Calculating the True SE
Download the data set from Section I, and calculate the true standard error by applying the formula (equation 3.4) and conducting simulations using a for-loop. Note that functions in R like var, cov and sd adjust for degrees of freedom (i.e. divide by \(N-1\) rather than \(N\)) because they provide an estimate of these quantities. You will have to write custom functions or apply a degrees of freedom correction to get matching answers.
Note: The solution is available in the last tab of these section notes.
SE Estimate
Since we do not observe both potential outcomes for any subject, we cannot calculate the true standard error using either the formula or simulations. Instead, we estimate the standard error using observed data.

------

EXERCISE A:
What reason does the section on calculating the true SE give for R functions like var, cov and sd adjusting for degrees of freedom?
EXERCISE B:
Format the records as a numbered list, starting at the line with "This screenshot has height=519, width=650." and continuing up to and including the final line of the records, omitting any blank lines.

------

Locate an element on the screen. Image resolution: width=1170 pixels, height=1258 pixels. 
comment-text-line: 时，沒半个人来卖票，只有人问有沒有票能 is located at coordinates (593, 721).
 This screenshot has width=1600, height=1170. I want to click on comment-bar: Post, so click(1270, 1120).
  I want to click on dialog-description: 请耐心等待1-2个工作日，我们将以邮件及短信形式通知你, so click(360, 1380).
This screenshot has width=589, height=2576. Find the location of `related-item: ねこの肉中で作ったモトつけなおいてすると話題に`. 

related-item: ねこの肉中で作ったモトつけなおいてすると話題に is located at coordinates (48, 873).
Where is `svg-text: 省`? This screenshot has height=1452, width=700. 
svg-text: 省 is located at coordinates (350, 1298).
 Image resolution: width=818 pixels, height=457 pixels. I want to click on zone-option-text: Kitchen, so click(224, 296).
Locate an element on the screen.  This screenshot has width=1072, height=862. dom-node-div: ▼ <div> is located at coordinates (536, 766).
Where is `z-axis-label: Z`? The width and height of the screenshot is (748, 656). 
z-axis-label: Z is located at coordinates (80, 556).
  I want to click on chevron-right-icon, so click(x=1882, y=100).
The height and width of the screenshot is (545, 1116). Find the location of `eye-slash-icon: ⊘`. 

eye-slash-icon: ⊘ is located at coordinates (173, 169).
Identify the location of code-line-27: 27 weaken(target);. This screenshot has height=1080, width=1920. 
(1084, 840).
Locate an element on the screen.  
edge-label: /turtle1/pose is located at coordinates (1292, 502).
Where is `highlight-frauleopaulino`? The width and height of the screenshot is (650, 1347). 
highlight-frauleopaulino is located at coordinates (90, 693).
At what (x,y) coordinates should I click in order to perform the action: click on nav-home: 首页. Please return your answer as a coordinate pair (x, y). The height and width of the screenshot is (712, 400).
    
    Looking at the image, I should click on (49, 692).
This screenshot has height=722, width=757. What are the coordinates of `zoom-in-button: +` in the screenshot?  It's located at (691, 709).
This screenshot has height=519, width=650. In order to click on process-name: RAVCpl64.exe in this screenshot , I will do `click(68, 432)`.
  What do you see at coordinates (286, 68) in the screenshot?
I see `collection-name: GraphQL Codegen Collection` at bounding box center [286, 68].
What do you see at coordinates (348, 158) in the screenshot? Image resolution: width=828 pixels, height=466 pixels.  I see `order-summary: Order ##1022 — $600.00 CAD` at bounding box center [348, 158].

------

WRITTEN RESPONSE A:
They provide an estimate of these quantities.

WRITTEN RESPONSE B:
1. This screenshot has height=519, width=650. In order to click on process-name: RAVCpl64.exe in this screenshot , I will do `click(68, 432)`.
2.   What do you see at coordinates (286, 68) in the screenshot?
3. I see `collection-name: GraphQL Codegen Collection` at bounding box center [286, 68].
4. What do you see at coordinates (348, 158) in the screenshot? Image resolution: width=828 pixels, height=466 pixels.  I see `order-summary: Order ##1022 — $600.00 CAD` at bounding box center [348, 158].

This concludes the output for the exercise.